START Excerpted data

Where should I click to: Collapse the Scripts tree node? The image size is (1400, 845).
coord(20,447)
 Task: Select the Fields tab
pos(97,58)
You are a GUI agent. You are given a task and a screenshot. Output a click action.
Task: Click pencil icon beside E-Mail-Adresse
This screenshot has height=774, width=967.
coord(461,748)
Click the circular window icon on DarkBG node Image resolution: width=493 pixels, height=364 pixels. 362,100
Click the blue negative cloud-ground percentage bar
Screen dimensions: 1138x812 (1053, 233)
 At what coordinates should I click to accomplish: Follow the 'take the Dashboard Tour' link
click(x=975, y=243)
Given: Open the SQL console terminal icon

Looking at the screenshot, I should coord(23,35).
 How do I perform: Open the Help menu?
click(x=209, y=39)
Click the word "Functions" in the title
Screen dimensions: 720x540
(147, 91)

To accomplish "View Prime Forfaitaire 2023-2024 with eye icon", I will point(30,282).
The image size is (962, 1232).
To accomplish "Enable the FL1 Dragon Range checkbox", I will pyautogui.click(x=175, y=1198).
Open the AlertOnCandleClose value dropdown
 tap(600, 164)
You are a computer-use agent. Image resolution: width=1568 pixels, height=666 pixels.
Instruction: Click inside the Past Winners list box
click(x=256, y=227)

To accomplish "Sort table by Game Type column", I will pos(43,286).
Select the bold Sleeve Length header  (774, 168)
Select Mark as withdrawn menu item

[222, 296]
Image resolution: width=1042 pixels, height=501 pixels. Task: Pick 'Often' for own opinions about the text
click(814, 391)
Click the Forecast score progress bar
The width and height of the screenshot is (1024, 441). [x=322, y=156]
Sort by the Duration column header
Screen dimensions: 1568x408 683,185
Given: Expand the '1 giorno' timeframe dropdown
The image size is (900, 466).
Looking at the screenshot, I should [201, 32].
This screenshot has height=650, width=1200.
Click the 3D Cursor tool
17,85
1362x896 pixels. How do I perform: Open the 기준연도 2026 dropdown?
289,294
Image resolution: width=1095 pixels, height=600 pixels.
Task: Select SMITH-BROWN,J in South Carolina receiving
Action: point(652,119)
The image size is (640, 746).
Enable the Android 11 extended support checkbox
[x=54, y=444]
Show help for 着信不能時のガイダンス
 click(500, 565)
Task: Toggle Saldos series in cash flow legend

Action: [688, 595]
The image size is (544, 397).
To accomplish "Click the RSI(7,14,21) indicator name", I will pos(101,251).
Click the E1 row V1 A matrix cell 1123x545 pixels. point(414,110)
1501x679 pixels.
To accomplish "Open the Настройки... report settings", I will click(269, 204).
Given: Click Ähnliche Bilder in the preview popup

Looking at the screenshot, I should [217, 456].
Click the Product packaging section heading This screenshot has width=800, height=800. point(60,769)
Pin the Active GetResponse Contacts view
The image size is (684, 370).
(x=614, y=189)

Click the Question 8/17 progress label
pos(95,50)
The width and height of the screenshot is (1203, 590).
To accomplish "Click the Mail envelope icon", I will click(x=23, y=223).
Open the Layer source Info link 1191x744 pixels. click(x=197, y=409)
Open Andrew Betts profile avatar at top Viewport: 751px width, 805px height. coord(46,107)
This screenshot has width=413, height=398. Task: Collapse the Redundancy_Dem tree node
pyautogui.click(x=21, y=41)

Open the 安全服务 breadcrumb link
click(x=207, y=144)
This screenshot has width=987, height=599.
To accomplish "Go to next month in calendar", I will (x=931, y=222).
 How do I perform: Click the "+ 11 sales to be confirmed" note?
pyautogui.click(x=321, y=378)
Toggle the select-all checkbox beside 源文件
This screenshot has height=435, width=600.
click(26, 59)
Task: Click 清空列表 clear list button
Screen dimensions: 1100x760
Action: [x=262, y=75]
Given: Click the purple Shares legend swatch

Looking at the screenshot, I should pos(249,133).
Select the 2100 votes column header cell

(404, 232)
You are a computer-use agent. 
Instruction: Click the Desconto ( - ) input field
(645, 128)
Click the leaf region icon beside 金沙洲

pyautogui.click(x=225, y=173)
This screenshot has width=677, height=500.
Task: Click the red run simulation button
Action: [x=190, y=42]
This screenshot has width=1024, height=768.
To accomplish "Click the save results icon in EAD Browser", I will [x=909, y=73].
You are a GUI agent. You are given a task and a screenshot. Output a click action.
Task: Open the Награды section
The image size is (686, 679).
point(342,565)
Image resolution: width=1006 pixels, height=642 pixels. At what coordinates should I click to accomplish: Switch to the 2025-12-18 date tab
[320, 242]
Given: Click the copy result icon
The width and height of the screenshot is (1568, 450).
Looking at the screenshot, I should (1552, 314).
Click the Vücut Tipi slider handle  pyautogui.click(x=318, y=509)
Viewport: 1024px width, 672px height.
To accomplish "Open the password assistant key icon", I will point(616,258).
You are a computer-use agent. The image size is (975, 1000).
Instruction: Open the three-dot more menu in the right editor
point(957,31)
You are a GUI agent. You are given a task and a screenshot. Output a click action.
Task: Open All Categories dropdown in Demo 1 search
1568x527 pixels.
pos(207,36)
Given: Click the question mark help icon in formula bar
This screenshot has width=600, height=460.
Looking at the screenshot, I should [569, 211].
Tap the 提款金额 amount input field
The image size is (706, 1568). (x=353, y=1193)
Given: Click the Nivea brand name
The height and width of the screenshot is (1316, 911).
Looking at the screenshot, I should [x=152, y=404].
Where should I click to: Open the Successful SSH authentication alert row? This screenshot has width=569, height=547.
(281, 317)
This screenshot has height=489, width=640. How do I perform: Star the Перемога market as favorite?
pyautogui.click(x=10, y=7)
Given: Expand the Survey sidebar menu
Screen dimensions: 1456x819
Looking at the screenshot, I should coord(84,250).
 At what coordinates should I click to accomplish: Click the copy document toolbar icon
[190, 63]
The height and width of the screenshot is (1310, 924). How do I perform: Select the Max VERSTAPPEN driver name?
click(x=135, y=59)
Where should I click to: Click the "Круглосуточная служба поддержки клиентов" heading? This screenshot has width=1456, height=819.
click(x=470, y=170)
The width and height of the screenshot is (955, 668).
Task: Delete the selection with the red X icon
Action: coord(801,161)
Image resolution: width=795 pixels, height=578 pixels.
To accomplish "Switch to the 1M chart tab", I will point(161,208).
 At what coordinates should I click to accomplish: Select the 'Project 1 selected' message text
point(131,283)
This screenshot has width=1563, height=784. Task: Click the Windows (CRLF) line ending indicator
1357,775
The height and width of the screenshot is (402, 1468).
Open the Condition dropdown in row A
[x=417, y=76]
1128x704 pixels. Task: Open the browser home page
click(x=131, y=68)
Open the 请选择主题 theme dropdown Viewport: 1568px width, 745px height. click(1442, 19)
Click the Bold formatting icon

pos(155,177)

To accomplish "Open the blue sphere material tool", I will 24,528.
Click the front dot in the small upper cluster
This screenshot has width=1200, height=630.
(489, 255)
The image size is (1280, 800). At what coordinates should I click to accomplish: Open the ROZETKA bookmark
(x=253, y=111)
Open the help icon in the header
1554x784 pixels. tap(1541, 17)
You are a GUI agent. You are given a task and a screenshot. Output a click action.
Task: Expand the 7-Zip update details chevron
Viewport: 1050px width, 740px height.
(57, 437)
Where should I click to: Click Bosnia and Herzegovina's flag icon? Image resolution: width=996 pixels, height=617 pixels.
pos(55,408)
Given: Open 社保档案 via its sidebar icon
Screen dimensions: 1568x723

END Excerpted data

Problem statement
Work out the number of lines in the listing above that hold the string "Mail". Reply with that number only.

Exercise solution
2